A November 2007 survey of journalists working in Iraq by the Project for Excellence in Journalism (PEW) confirmed Omaar’s view. The journalists — most of them “veteran war correspondents” — described conditions in Iraq as “the most perilous they have ever encountered,” and that this above everything else was influencing coverage.
A majority of journalists surveyed (57%) reported that at least one of their Iraqi staff had been killed or kidnapped in the previous year alone — and many more are continually threatened. Last month, Reporters Sans Frontieres (RSF) reported that a total of 210 journalists and media assistants had been killed since March 2003, with only “an insignificant number” of investigations into the deaths by the Iraqi authorities resulting in arrests.
The lack of government action is unsurprising. Responding to the US military’s arrest of one his journalists in Iraq, Associated Press president Tom Curley noted last month that at least a dozen other Iraqi photographers have been detained or arrested. Curley commented:
“It’s impossible not to conclude that the words and pictures these journalists produced were considered unhelpful to the war effort and that their arrests would have served a broader strategy of information control.” (David Edwards and Muriel Kane, ‘US Arrests Iraq Journalists To Censor News,’ Associated Press, March 20, 2008)
Patrick Cockburn reported that when a bomb exploded in the Karada district of Baghdad, killing 70 people, the police beat and drove away a television cameraman trying to take pictures of the atrocity. Despite recognizing government pressures and the extreme risks of reporting in Iraq, Cockburn confidently asserted: “Civilian casualties have fallen from 65 Iraqis killed daily from November 2006 to August 2007 to 26 daily in February.” But as we have seen, these figures are not remotely reliable.
A majority of journalists surveyed by PEW said most of the country was too dangerous to visit. Nine out of ten said this was true of at least half of Baghdad itself. Even the basics of getting the story are remarkably difficult. Outside of the Green Zone, most American journalists are forced to rely on local staff to do face-to-face reporting. But nearly 90 percent of journalists say local staff cannot carry any equipment — not even a notebook — that might identify them as working for the western media for fear of being killed.
According to an earlier RSF report (September 7, 2007), 73 percent of journalists killed had been directly targeted, a figure that was “much higher than in previous wars.” And, as we have previously discussed, ample evidence supports the common sense understanding that the media’s ability to accurately monitor violent deaths decreases sharply as journalists are directly targeted. (See our alert)
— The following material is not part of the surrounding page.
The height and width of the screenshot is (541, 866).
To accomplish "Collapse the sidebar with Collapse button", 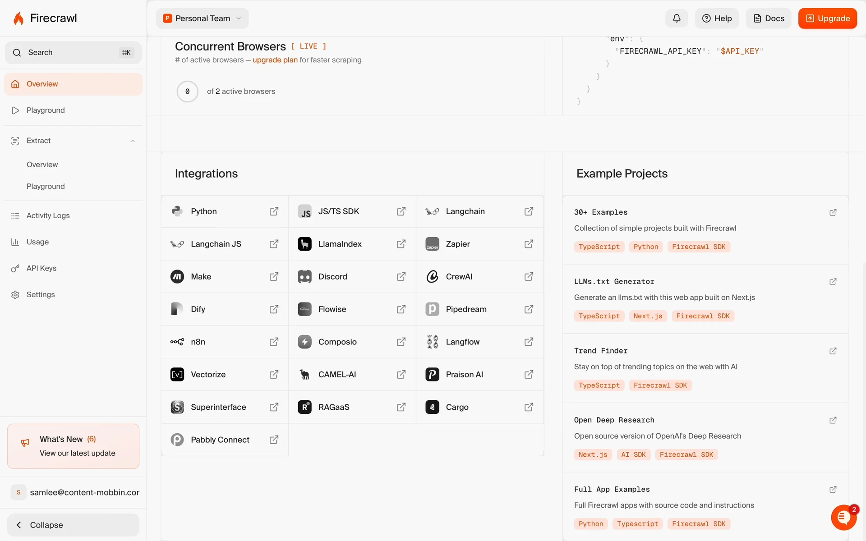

The BBC reported that only 28% of Americans recently polled could correctly identify the number of US troops killed in Iraq (4,000), compared with more than half in August last year. But public awareness of the Iraqi death toll is very much lower. A poll by the University of Maryland a year ago found that most Americans believed that less than 10,000 Iraqis had died because of the invasion (Roberts, op. cit) — a figure that was likely 10 per cent of the real number.
A reasonable approximation of the truth is out there — but our media just don’t want to see it.